No.36 アパートの空室対策とリフォーム案

「それは設備が陳腐化してきた古いアパートより、キレイで新しい部屋の方がいいよ。多少家賃が高くなっても」、息子がさも当然という風情で言う。そこで言葉を止めたのは、そうは言っても設備の更新には費用がかかること、そのために借入をしてまでリフォームをしても返済仕切れるのかという不安があることなどが頭を過ぎったためだろう。

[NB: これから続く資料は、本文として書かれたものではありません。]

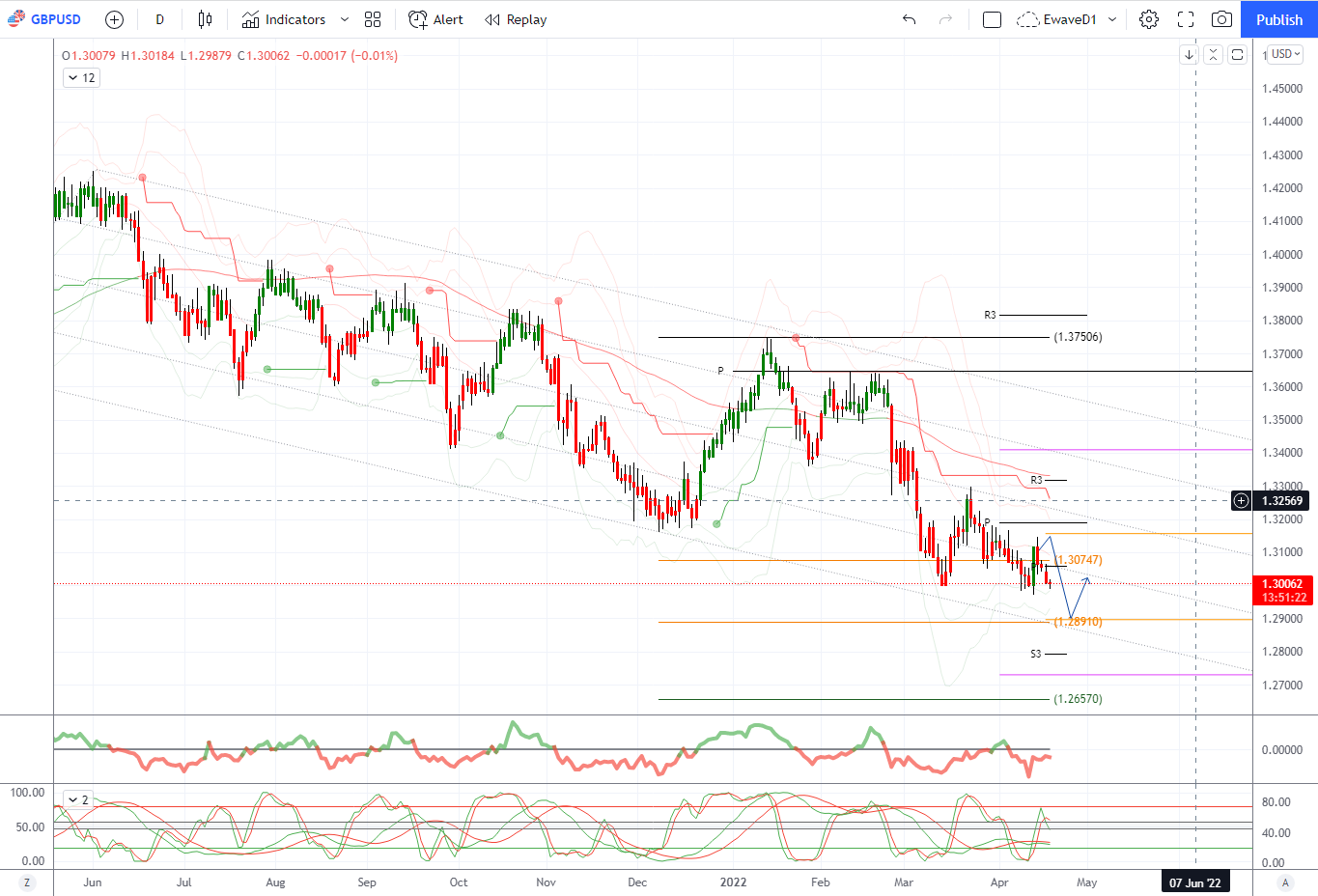Click the Publish button
This screenshot has width=1318, height=896.
click(1279, 19)
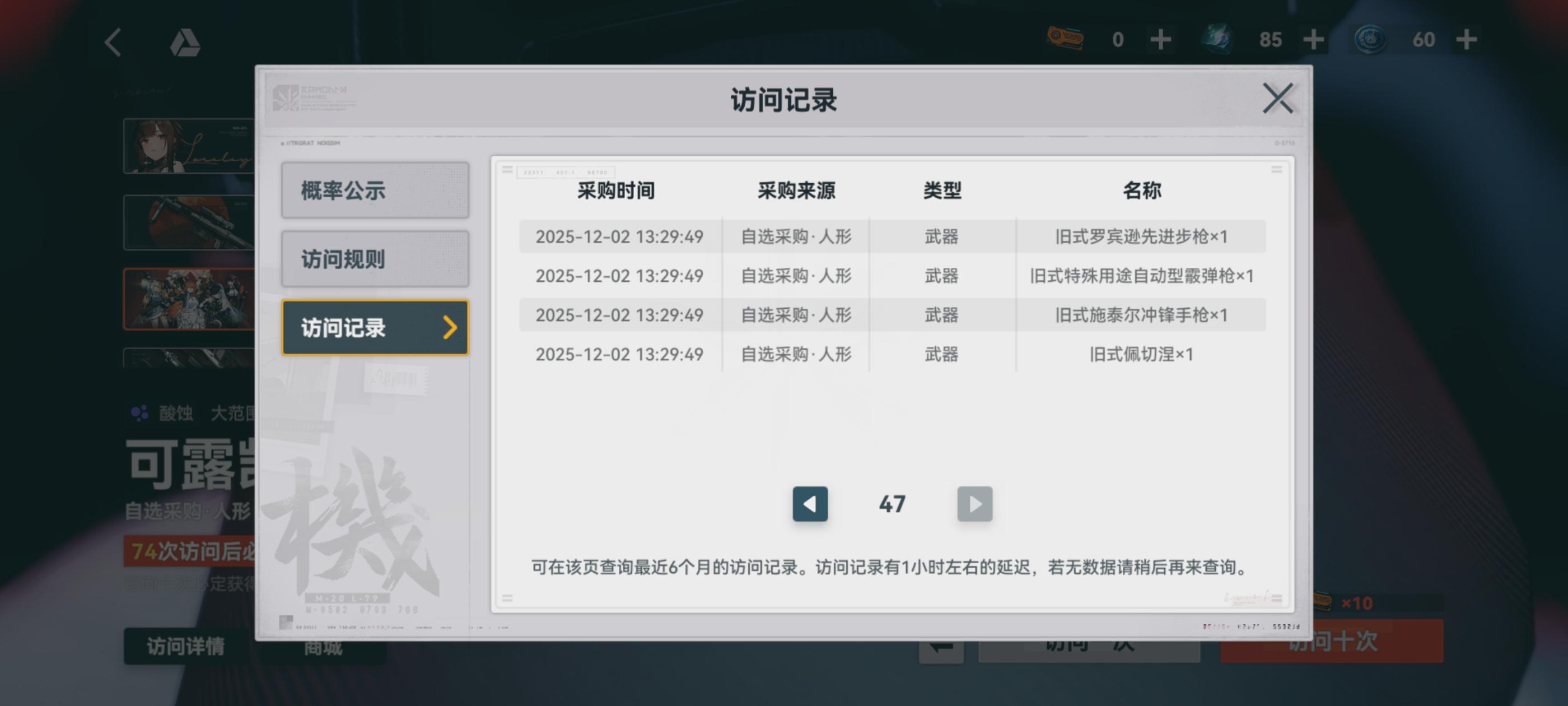1568x706 pixels.
Task: Choose the rifle weapon banner thumbnail
Action: (189, 222)
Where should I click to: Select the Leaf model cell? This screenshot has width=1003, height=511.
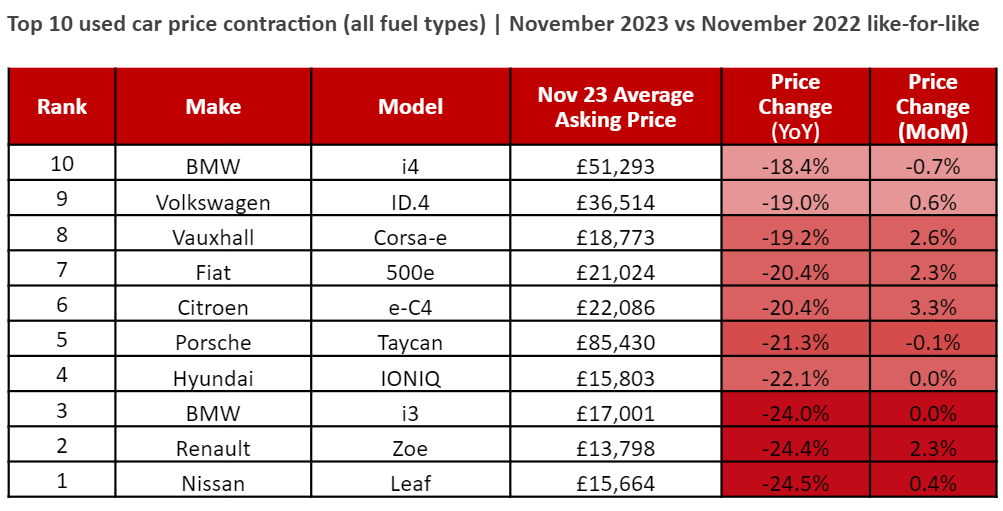tap(410, 484)
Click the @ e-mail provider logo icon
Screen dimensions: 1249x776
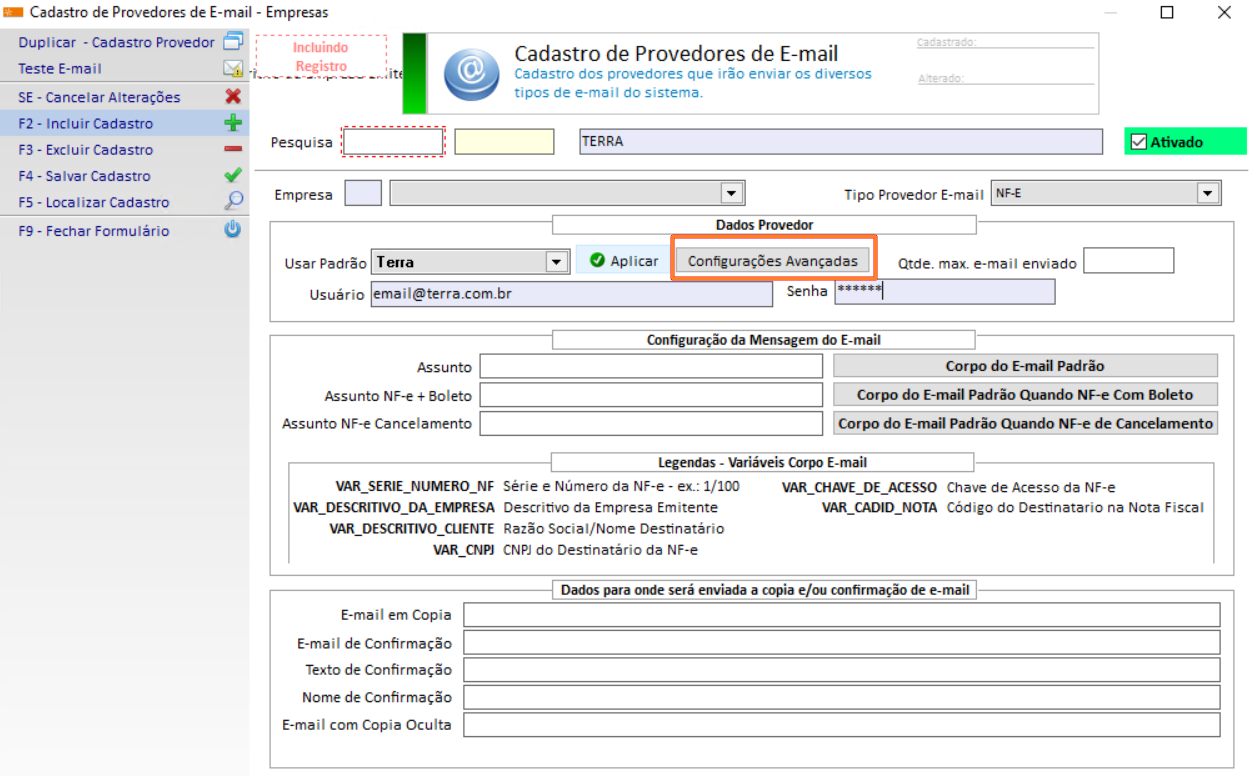coord(470,73)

父が生きている時に建てた6部屋のアパートは、数度のリフォームを経て頑張っていた。借入金は全額返済していたが、ここ数年は空室が出るようになっていたのだ。場所は南海難波駅まで徒歩15分位、小さなスーパーや公園もあって悪くない。場所にもよるのだろうが、大阪はメイン道路を一歩入るとごちゃごちゃとした古い建物が立ち並ぶ不思議な町なのだ。

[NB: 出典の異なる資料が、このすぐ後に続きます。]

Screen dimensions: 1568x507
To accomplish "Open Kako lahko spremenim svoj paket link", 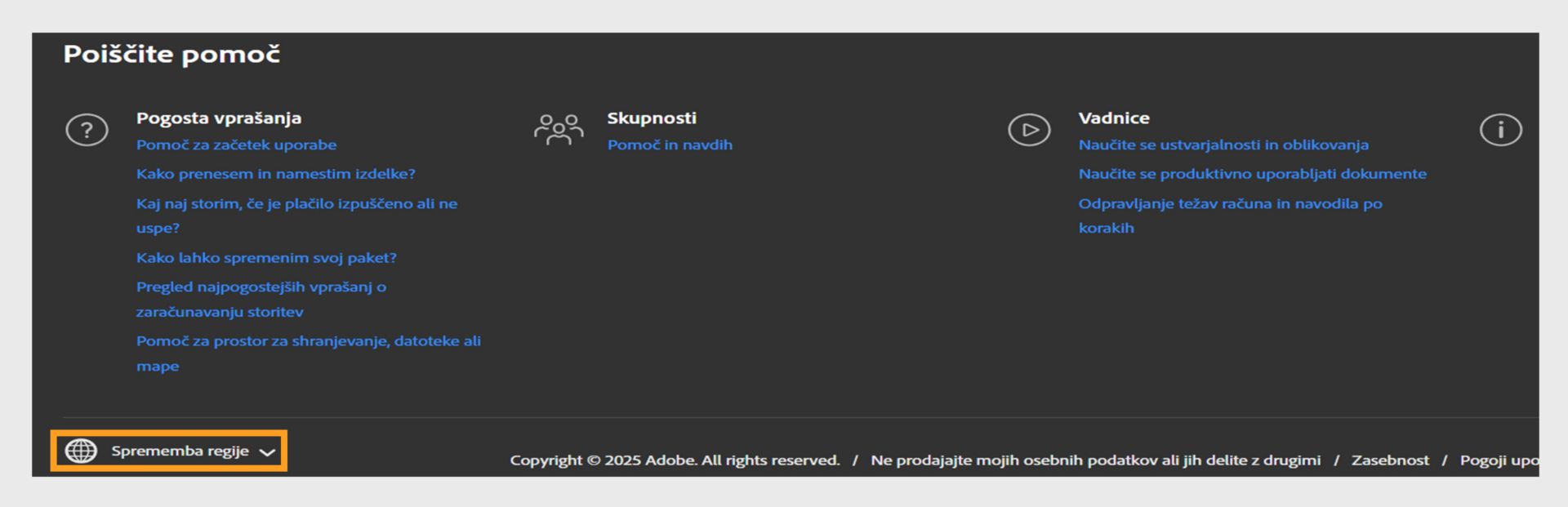I will click(x=266, y=258).
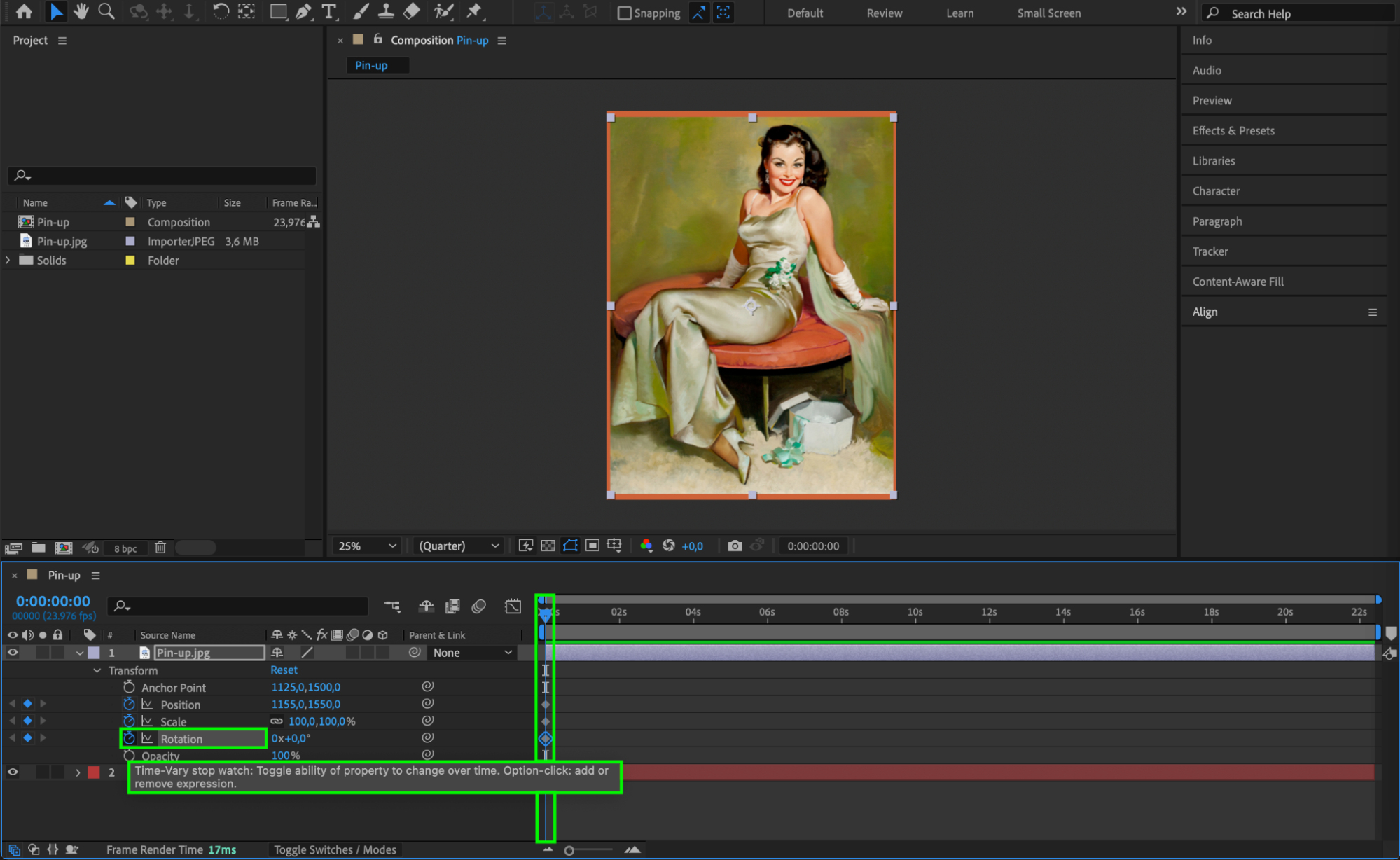
Task: Select the Zoom tool in toolbar
Action: click(106, 11)
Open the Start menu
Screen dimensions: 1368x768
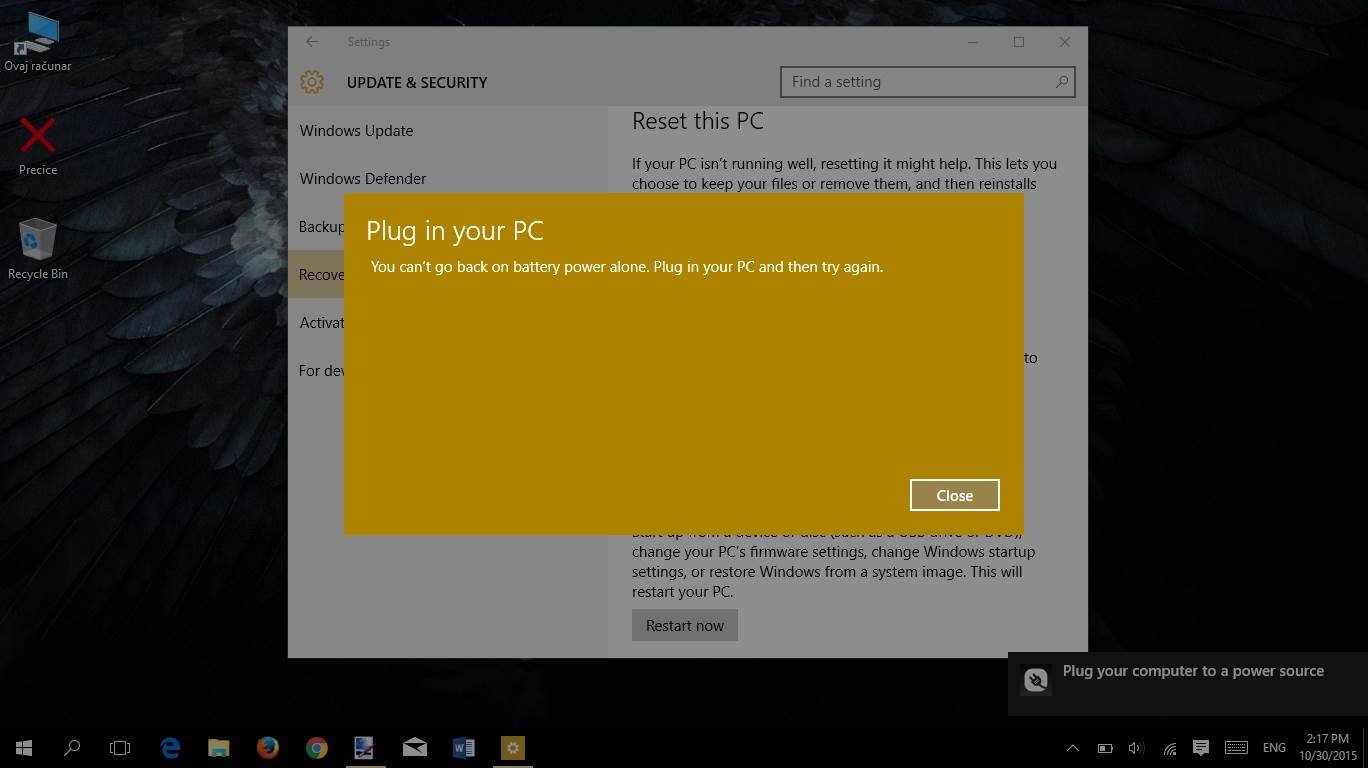click(x=24, y=747)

入退居の管理を依頼している不動産会社からも、空室対策としていくつかの提案がきている。設備を順次リフォームしていく、空室が出たら民泊としての利用も検討してみる、設備を更新しない代わりに家賃を安くするなどなど。常識的に考えれば設備を新しくしていくところなのだが、賃貸住宅の空室率、特にある程度の築年数を経たアパートやマンションの空室率が高止まりしているのは動かしがたい事実だったのだ。

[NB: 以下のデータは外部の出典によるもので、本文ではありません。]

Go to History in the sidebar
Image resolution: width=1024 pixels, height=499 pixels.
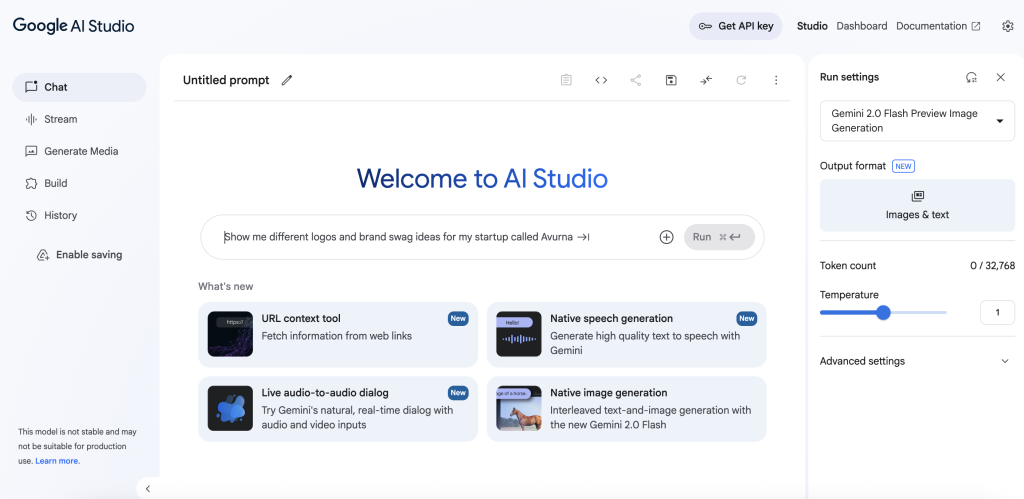point(60,215)

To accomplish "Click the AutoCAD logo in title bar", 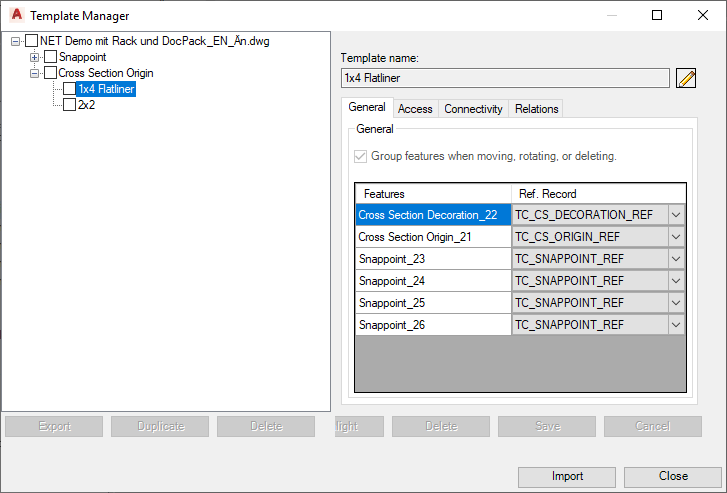I will pos(14,15).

素人ながら、私も考えてみたことがある。1階はバリアフリーにして高齢者専用の部屋にしようか。2階は子育て中の夫婦や片親家庭に使ってもらおうか。いずれにしても家賃の値下げはあっても、値上げはあり得ない。駅近やオンリーワンな物件ならともかく、設備を更新しても競合があるから値上げは厳しいだろう。残るのは設備を更新して値下げ、設備をこのままで値下げかのどちらかだった。

それならば多少手をいれるところへ手を入れて、安くても長く使ってもらえる方が良いのではないか?夫が病死してから1人で息子を育ててきた自分にとって、このアパートは命綱となってくれた。母子家庭や父子家庭世帯、老人の1人世帯などはいくら補助があるとは言っても働き方が制限されるし、経済的に楽ではないのだ。保育園の真似事は出来ないが、留守にする間、子供たちを預かる位のことは子育ての経験者として十分に出来る。アパート隣のこの自宅で、一緒に料理をしながら食事をしたって構わない、むしろ楽しいだろう。

空室対策ばかりに目が行きがちだが、自分にとってはここから先の人生は「世の中にお返しする」ものであっても良いはずだ。当面は息子が内心では心惹かれているらしい民泊を試してみても良いだろう。でも私が本当にやりたいのは…本気で検討すべき時がきたのかもしれなかった。